Those attacks which are not supposedly authorized by Obama, are jointly organized and managed by the Central Intelligence Agency and the Pentagon’s Special Operations Command. Although the White House denies the existence of an official military program where drones are used, it is well-known that both the CIA and the Department of Defense carry out continuous surveillance operations both inside and outside the United States.
Despite the secrecy, which the American government justifies with the classic “it is a matter of national security” many of the attacks are known to be based on false intelligence. “They don’t know what they’re doing,” says Professor Clive Stafford, the head of REPRIEVE, a Human Rights organization.
“For example, in the case of the information provided by Pakistani sources, such intelligence information comes from people who are paid to seek and pass the information. But this same people are also paid by sources on the other side to provide false information to the Americans.

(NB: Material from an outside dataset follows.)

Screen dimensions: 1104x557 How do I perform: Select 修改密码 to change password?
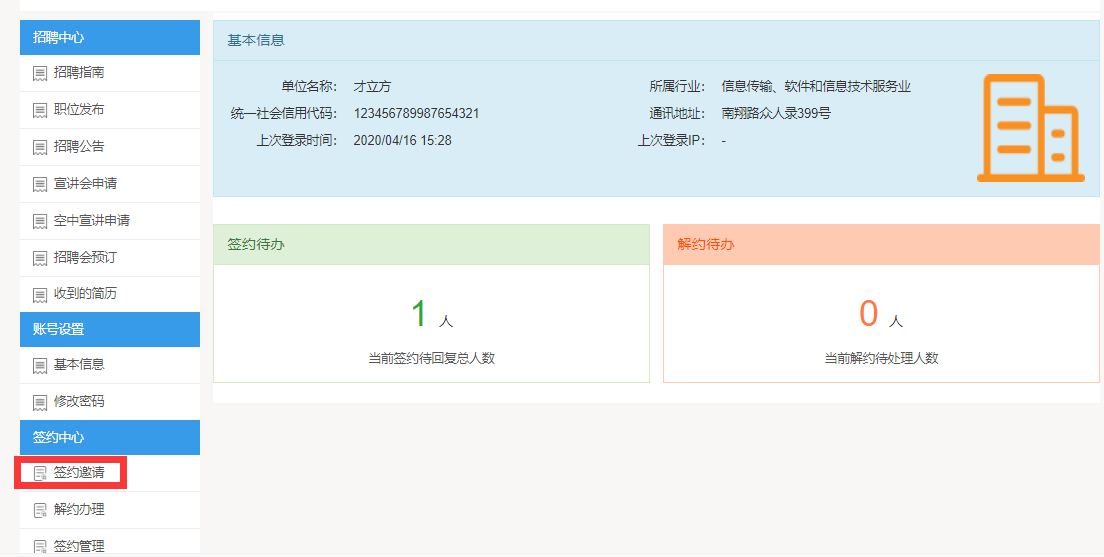point(78,402)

That is why the CIA has now asked the U.S. government to support the recruitment of 1,600 new intelligence assets, which according to the spook agency will help improve the quality of the information received by the military and the CIA itself.
Another problem with the terrorist air attacks, says Stafford, is that the attacks always take the lives of people who have nothing to do with the supposed terrorists.
But both for the military and the CIA, these casualties of war are worthwhile if it means that their operations will continue to have funding from the U.S. tax payers and drug money with which a terrorist organization such as the CIA finances most of its operations.